# [RAW DATA]
────
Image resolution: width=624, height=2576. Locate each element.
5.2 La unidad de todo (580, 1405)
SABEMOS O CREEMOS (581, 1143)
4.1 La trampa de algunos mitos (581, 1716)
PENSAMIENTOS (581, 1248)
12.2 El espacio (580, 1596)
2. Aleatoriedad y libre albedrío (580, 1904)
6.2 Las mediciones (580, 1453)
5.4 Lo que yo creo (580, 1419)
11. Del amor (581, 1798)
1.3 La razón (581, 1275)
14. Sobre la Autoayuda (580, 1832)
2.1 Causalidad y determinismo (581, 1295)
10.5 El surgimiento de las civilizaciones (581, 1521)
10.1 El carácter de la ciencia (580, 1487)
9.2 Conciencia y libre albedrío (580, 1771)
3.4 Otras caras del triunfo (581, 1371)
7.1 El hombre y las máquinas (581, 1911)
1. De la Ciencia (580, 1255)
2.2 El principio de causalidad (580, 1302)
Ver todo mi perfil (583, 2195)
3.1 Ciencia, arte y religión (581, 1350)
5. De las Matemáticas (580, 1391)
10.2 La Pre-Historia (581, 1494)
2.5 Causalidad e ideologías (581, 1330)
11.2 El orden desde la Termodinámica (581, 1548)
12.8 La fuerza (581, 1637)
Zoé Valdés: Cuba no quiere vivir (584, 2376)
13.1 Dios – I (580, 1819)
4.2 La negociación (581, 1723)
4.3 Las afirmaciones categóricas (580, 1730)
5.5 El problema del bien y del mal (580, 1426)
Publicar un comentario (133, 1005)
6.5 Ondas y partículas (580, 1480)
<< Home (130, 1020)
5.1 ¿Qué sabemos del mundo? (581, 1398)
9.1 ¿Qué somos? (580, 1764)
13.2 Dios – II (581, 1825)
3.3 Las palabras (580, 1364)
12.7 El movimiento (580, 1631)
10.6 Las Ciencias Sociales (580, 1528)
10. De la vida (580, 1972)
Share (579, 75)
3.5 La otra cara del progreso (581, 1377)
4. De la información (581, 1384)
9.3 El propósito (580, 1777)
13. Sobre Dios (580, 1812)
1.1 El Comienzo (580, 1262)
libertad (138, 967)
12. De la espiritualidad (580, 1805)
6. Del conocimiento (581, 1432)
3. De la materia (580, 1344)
────
# [PROBLEM STATEMENT]
Search the lines above for the string "libre", then show every one that has it.

# [COMPLETED TASK]
2. Aleatoriedad y libre albedrío (580, 1904)
9.2 Conciencia y libre albedrío (580, 1771)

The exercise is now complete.